Can magnetic fields have any geometry we want?

[physea]

Is it possible to have a magnetic field of a any geometry we want, or there are only few types of geometries that can be achieved with permanent magnets and electromagnets? If the former, how do we produce a magnetic field of specific geometry? For example, can the magnetic field be cylindrical or can it be swirl? If the latter, can I see what are the available geometries of all the possible magnetic fields?

 

[Orodruin]

No. By Maxwell's equations the magnetic field must be divergence free.

 

[rumborak]

That said, I would think that in a limited space you should be able to approximate any field distribution arbitrarily closely, with enough surrounding magnets.

 

[Orodruin]

That said, I would think that in a limited space you should be able to approximate any field distribution arbitrarily closely, with enough surrounding magnets.

No.

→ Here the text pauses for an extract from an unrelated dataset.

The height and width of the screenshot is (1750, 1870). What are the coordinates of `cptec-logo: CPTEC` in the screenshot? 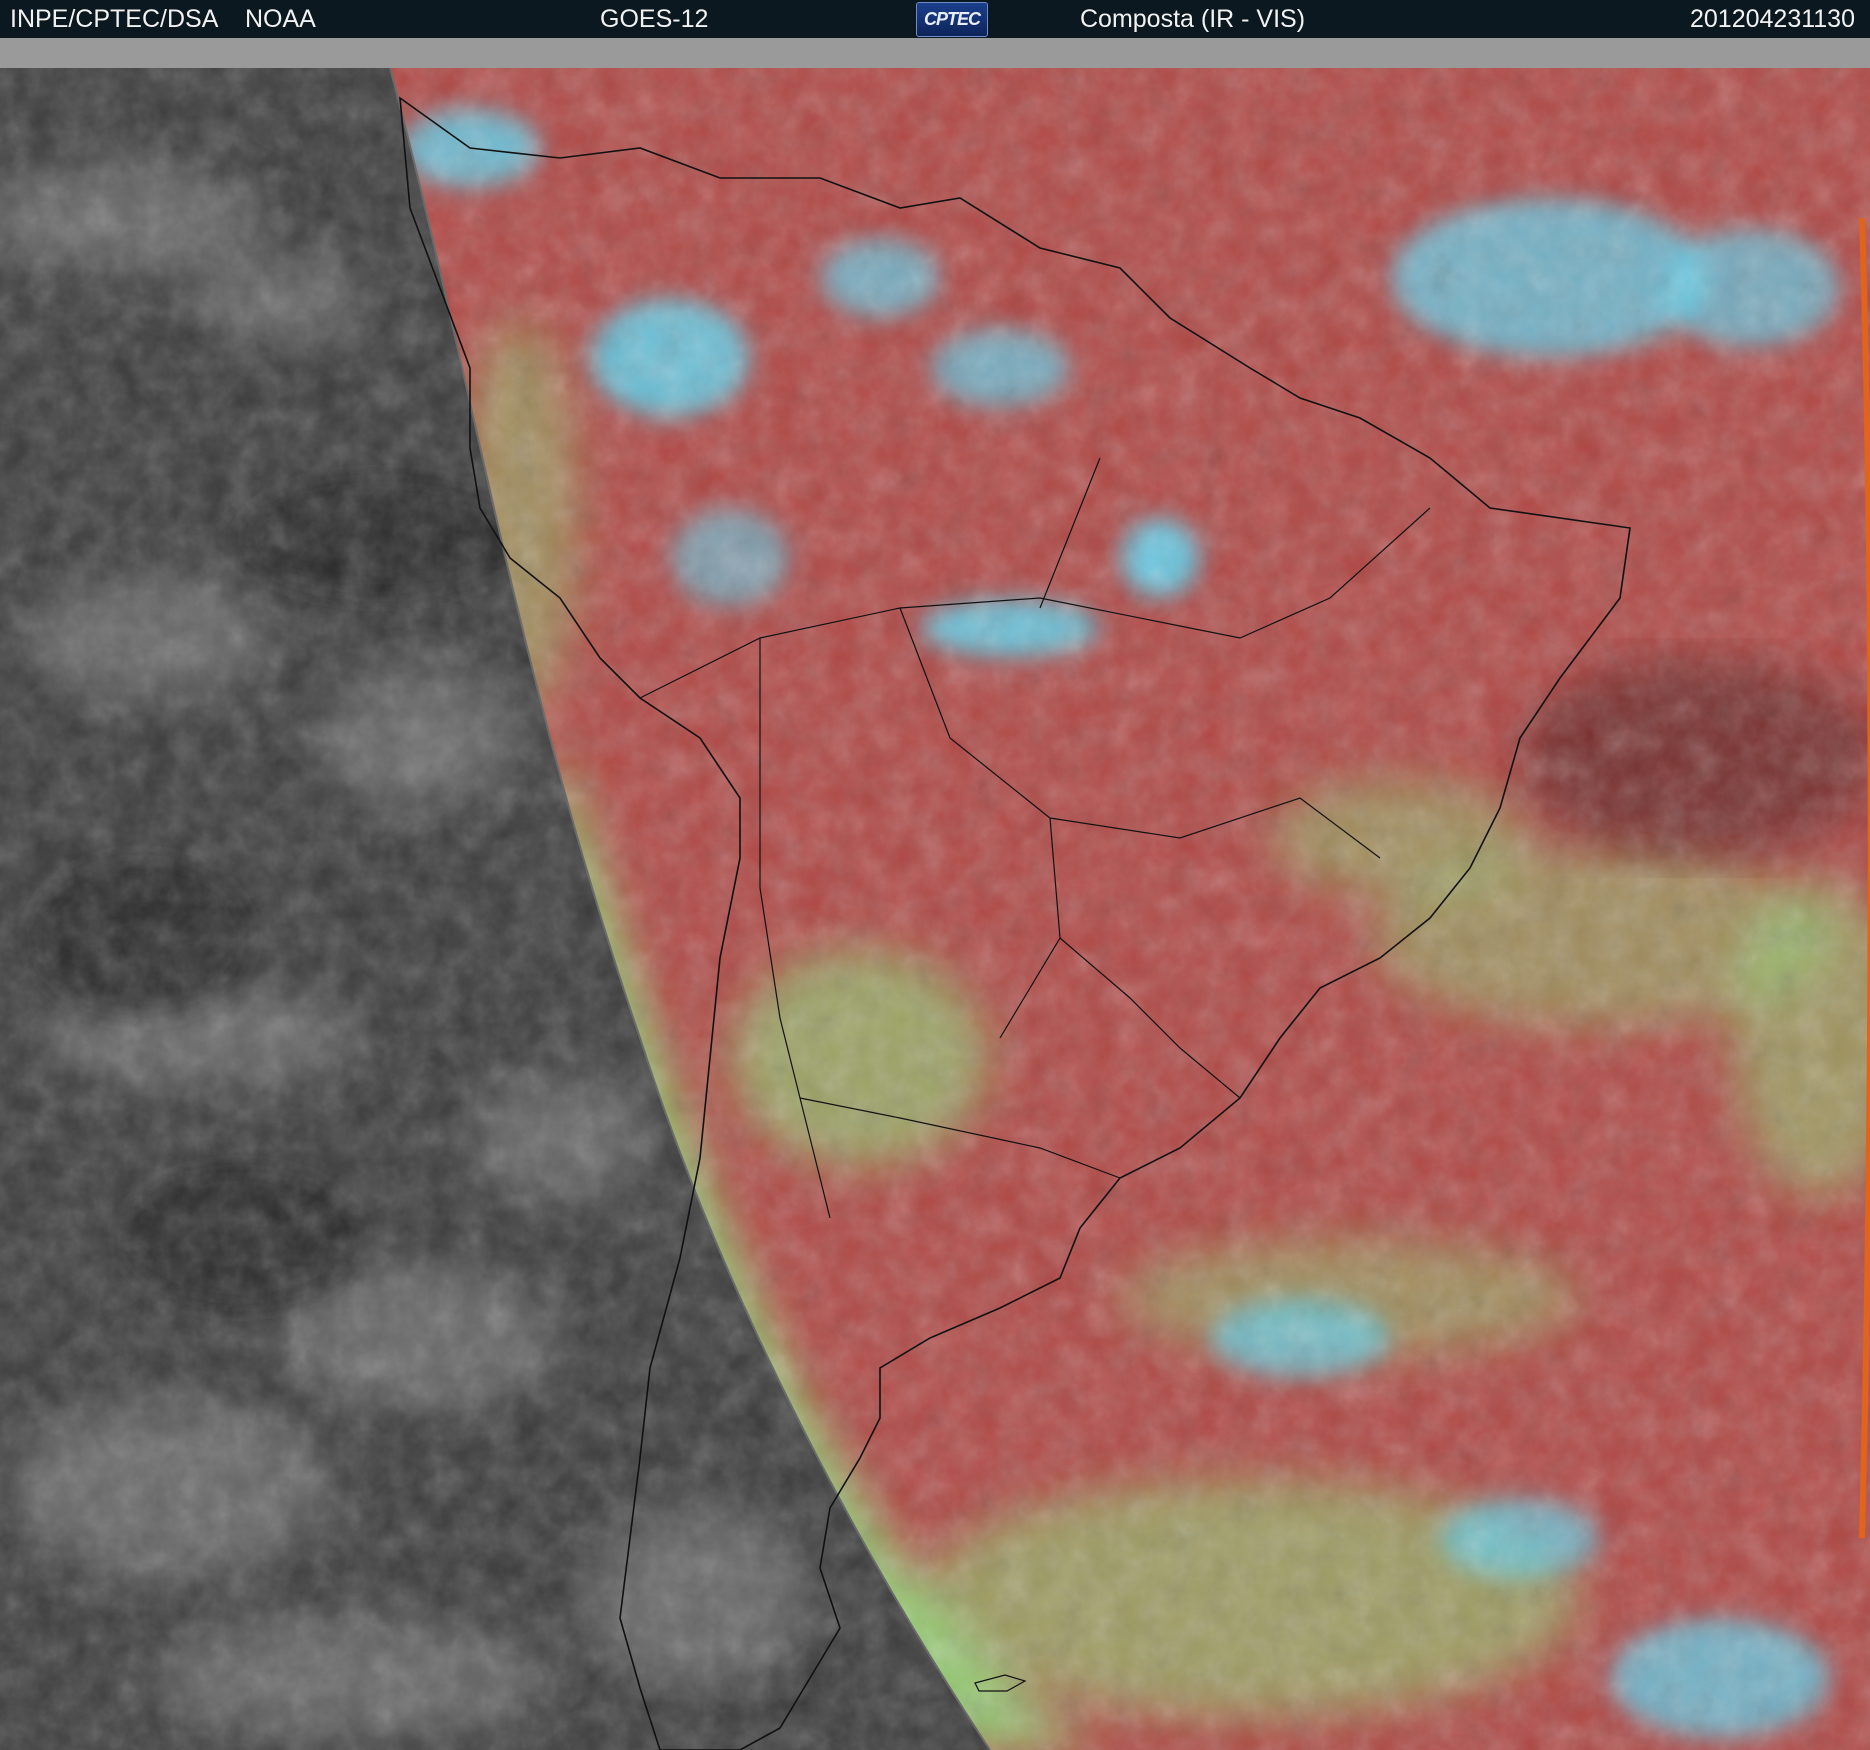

This fails due to your "arbitrarily closely". This cannot be true based on post #2. You cannot come arbitrarily close to a field with non-zero divergence using just divergence free fields.

 

[rumborak]

That depends on the definition of "close". True, of course you will never have a non-zero divergence, but if the incoming field lines are bundled very close together and then fan out radially, you are very close to emulating non-zero divergence.

 

[Orodruin]

That depends on the definition of "close". True, of course you will never have a non-zero divergence, but if the incoming field lines are bundled very close together and then fan out radially, you are very close to emulating non-zero divergence.

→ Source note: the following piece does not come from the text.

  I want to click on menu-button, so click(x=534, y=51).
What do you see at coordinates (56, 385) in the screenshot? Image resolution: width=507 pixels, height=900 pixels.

No you are not. The field will still have exactly zero divergence - just like the electric field of a point charge away from the point charge. As long as your definition of "close" is reasonable, you will always be able to find a field with non-zero divergence that is closer to the target field (with non-zero divergence) than any divergence free field and so you cannot get arbitrarily close.

If you are thinking of emulating a monopole field in some finite region that excludes the pole - that field is divergence free in that region.

 

[rumborak]

I am suggesting an "engineering approximation" here, where you try to confine the errors to an arbitrarily small region of space.

It's the same as with the Gibbs phenomenon when approximating a signal with sine waves. You will never get rid of the overshoot because it is a mathematical consequence, but if your definition of "close" is "minimize the amount of space with errors", you can get arbitrarily close.

 

[Orodruin]

I am suggesting an "engineering approximation" here, where you try to confine the errors to an arbitrarily small region of space.

It's the same as with the Gibbs phenomenon when approximating a signal with sine waves. You will never get rid of the overshoot because it is a mathematical consequence, but if your definition of "close" is "minimize the amount of space with errors", you can get arbitrarily close.

In the case of Gibbs' phenomenon, you will not be able to find a function that better approximates the target function than all superpositions of sine waves because the sine waves form a dense basis and closeness here has a definite meaning in terms of the $L^2$ norm. This stands in stark contrast to the case of a divergence free field approximating a field with non-zero divergence.